Saved data entries
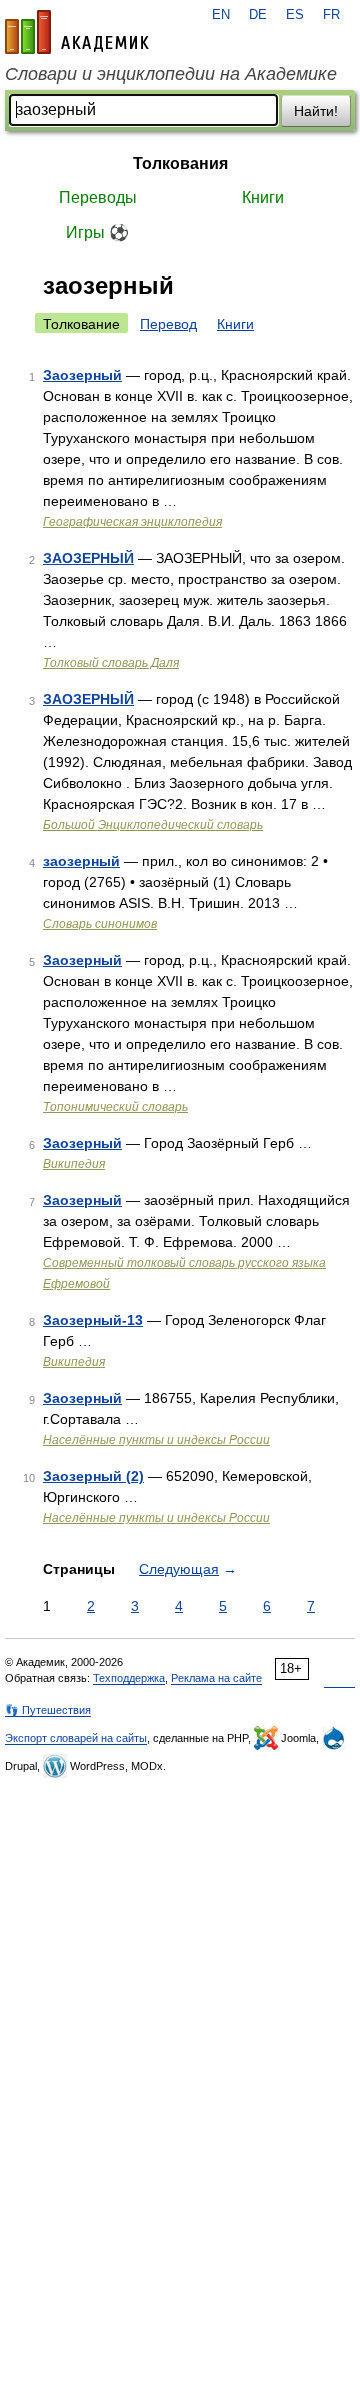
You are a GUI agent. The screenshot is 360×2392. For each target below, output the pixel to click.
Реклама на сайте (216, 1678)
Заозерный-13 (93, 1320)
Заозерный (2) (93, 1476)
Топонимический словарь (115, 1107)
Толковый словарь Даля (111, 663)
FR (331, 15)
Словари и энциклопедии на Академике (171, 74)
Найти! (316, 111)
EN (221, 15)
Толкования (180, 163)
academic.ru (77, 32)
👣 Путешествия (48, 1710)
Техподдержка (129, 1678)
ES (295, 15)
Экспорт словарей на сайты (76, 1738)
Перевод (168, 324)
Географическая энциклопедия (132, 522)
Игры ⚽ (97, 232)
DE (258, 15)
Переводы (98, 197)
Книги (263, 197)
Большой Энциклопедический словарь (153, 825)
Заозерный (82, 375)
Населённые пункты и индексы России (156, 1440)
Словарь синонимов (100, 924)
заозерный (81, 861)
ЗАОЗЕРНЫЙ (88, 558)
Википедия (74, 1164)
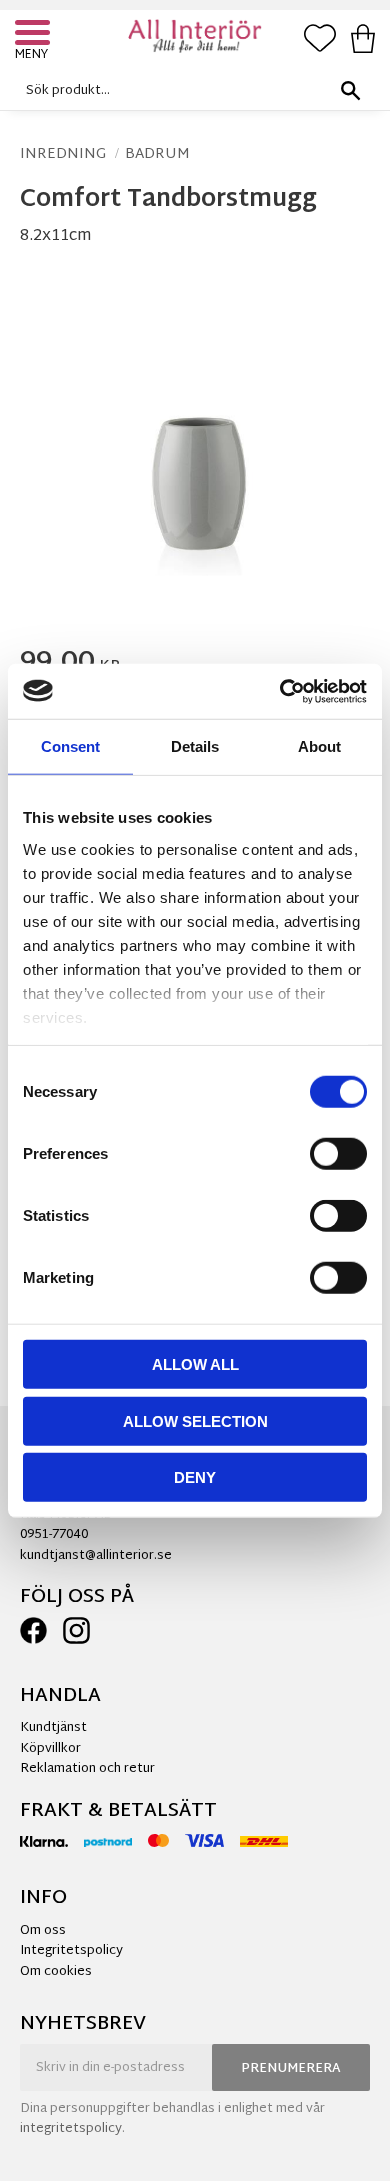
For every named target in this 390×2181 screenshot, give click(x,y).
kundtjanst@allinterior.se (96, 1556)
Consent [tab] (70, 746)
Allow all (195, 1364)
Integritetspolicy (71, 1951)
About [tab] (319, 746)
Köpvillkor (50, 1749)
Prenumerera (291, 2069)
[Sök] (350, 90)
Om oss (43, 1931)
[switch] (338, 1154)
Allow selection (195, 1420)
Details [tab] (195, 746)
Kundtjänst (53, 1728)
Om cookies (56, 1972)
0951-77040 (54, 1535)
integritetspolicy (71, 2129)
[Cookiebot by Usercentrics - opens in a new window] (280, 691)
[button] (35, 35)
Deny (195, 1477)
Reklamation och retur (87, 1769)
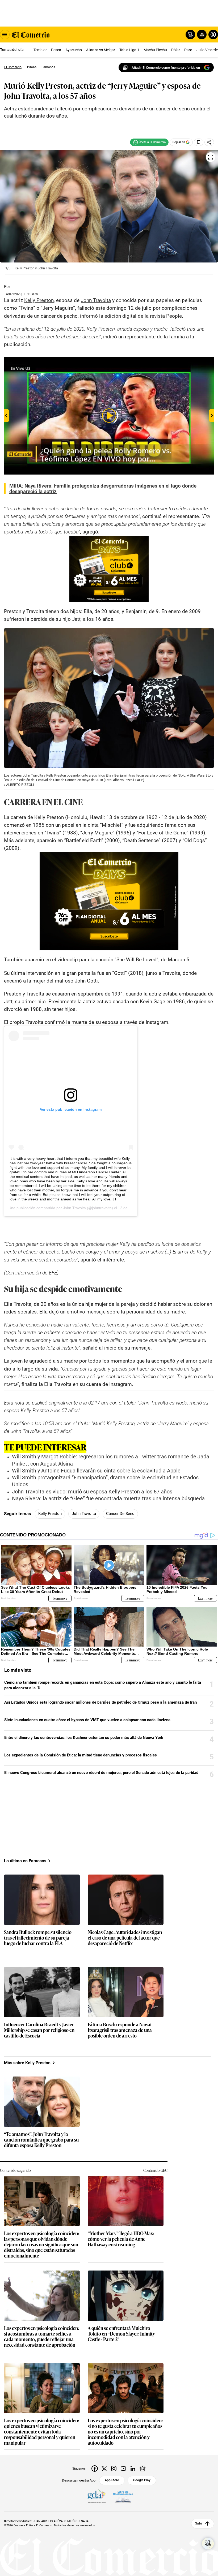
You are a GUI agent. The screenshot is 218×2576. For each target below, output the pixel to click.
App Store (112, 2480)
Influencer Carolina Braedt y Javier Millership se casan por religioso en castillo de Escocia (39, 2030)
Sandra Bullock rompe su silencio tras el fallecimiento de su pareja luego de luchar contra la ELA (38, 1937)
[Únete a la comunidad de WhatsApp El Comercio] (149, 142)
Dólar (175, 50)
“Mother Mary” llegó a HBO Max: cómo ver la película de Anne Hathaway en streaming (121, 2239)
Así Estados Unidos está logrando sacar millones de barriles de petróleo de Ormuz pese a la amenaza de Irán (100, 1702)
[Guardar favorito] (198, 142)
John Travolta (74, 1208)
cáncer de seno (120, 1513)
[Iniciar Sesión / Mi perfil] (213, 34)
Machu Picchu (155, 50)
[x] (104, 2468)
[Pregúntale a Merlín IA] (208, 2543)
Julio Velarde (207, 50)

_WHAT YOU HAVE TO DO_
Figure out how many lines above hold "output", then give that number alone.

_TASK RESPONSE_
2